Abstract 15215: Autophagy Inhibition Attenuate the Development and Progression of Pulmonary Hypertension

Abstract

Introduction: Autophagy plays an important role in the pathogenesis of pulmonary hypertension. However, the potential therapeutic benefit of autophagy inhibition remains undetermined. Hypothesis: ROC-325 was developed as a novel small molecule lysosomal autophagy inhibitor that has demonstrated significantly more potent anticancer activity than the antimalarial drug hydroxychloroquine (HCQ).
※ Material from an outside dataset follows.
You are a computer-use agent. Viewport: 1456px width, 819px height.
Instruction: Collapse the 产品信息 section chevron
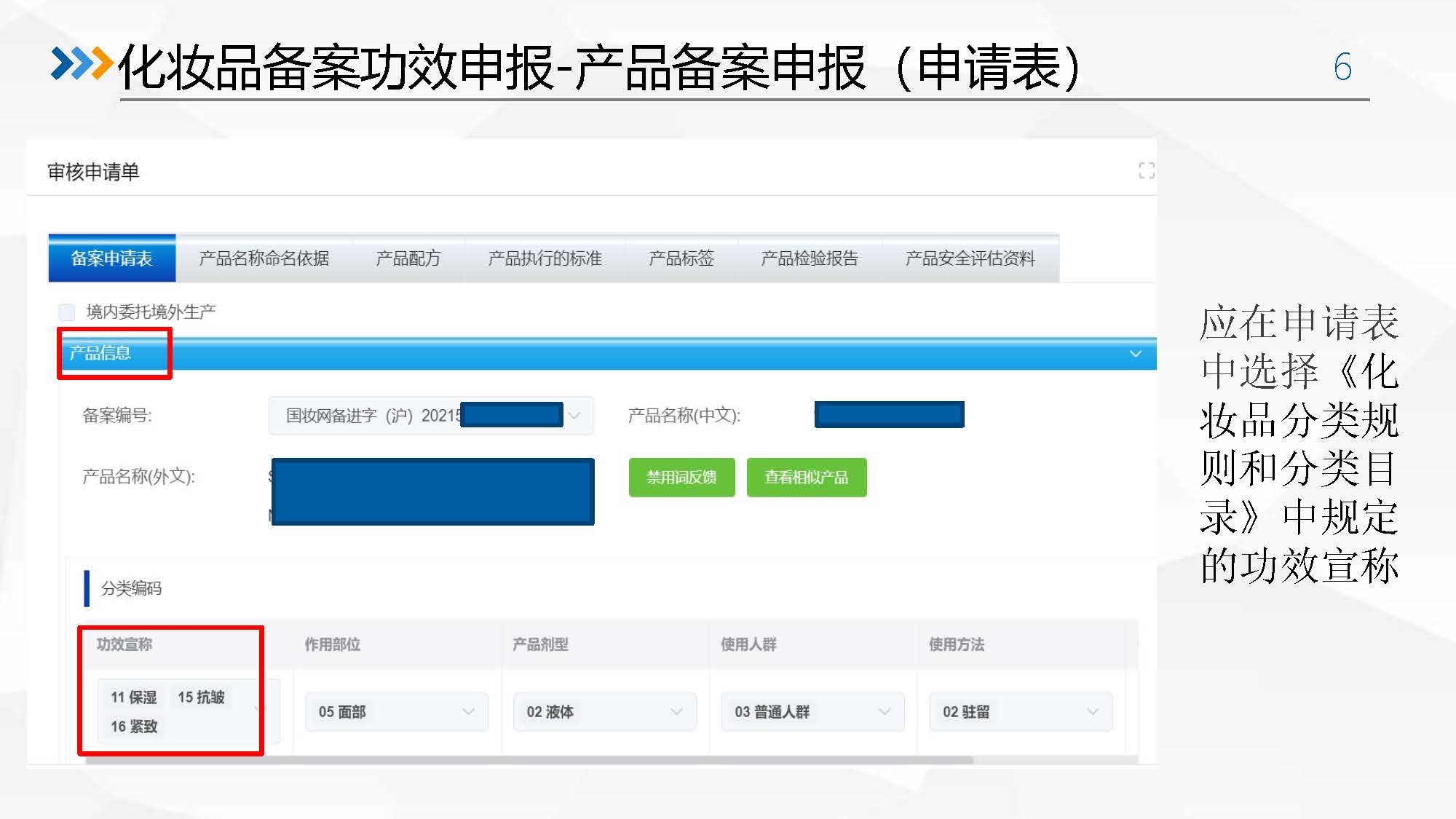point(1135,354)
Methods: Rats with monocrotaline-induced PH (MCT-PH) and hypoxia/Sugen-induced severe PH were treated with ROC-325 and the related effects on echocardiography, hemodynamics, right ventricle hypertrophy, and pulmonary vascular remodeling were assessed. Pulmonary arterial pressure (PAP) and isometric tension were measured in isolated perfused/ventilated mouse lungs and rat PA rings. The in vitro effects on ROC-325 on autophagy, proliferation, viability, apoptosis and endothelial nitric oxide (NO) synthase (eNOS)-NO signaling were tested in human and rat pulmonary artery smooth muscle cells (PASMCs) as well as human pulmonary artery endothelial cells (PAECs) and rat pulmonary microvascular endothelial cells (PMVECs). Results and Conclusions: The therapeutic benefits of a novel lysosomal autophagy inhibitor, ROC-325, in experimental pulmonary hypertension (PH) models. Specifically, ROC-325 treatment prevents the development of monocrotaline (MCT)-induced PH, right ventricular dysfunction, and pulmonary vascular remodeling, and reverses the progression of established MCT-PH. Meanwhile, ROC-325 treatment attenuates high K + or alveolar hypoxia-induced pulmonary vasoconstriction. Mechanistically, in PASMC and PAEC, ROC-325 inhibits autophagic pathways, reduces hypoxia induced-hypoxia inducible factor (HIF) accumulation and blocks endothelial nitric oxide (NO) synthase (eNOS)-NO signaling activation. These studies illustrate the discovery of ROC-325 as a novel promising agent for PH therapy.